══ DATA TO EXAMINE

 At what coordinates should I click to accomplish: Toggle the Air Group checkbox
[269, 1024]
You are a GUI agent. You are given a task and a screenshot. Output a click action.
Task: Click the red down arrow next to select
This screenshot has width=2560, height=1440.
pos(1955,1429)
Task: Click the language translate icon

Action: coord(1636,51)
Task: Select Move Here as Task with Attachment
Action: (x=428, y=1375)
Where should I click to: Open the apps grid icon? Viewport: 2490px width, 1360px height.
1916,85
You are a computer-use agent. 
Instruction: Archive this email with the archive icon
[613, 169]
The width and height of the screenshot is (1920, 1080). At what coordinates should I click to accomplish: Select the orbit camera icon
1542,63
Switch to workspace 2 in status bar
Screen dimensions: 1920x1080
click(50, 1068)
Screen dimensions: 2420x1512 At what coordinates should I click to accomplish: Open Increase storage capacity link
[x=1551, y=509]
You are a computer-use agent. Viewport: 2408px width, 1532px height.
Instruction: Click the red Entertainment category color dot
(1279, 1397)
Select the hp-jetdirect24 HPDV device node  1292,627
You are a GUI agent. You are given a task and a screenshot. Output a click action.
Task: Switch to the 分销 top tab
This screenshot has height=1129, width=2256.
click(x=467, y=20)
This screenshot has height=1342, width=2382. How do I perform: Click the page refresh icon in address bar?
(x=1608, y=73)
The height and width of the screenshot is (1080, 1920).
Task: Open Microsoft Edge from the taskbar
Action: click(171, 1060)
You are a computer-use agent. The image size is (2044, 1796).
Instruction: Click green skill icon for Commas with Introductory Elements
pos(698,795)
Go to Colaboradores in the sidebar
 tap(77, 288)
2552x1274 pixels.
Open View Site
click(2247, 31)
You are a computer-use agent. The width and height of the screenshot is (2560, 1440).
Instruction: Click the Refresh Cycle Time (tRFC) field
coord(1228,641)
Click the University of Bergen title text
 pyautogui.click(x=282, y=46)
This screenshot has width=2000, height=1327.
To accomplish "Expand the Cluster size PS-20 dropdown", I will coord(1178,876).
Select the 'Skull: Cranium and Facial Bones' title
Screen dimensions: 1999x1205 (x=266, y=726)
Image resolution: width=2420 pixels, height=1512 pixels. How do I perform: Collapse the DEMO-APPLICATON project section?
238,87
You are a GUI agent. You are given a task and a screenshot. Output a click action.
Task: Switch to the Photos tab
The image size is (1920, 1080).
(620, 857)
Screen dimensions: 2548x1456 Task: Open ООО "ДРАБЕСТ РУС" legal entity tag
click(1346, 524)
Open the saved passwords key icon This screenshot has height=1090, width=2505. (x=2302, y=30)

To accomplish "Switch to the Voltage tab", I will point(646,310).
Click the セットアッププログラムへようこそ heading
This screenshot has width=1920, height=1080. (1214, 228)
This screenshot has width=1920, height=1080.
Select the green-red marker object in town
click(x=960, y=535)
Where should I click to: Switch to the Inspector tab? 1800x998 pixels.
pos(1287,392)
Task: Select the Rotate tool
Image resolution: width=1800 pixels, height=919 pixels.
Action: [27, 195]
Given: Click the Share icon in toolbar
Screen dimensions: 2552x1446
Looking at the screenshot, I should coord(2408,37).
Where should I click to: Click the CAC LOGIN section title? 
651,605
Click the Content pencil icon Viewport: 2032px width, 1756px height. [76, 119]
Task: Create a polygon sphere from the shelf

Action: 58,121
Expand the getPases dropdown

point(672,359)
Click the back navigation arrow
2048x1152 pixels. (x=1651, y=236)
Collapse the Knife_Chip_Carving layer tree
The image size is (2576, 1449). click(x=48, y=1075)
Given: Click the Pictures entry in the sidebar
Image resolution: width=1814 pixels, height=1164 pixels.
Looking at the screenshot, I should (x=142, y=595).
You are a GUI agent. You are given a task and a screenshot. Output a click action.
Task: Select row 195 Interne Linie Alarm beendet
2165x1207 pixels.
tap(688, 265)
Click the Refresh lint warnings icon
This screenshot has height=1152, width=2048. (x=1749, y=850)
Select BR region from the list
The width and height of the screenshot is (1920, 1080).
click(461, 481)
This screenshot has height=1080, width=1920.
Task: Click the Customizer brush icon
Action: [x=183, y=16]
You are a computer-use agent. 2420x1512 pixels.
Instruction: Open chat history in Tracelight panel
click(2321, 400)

════

Locate the lines above that contain "computer" and copy them.

You are a computer-use agent. 
You are a computer-use agent. Viewport: 2408px width, 1532px height.
You are a computer-use agent. The image size is (2044, 1796).
You are a computer-use agent. The width and height of the screenshot is (2560, 1440).
You are a computer-use agent. 2420x1512 pixels.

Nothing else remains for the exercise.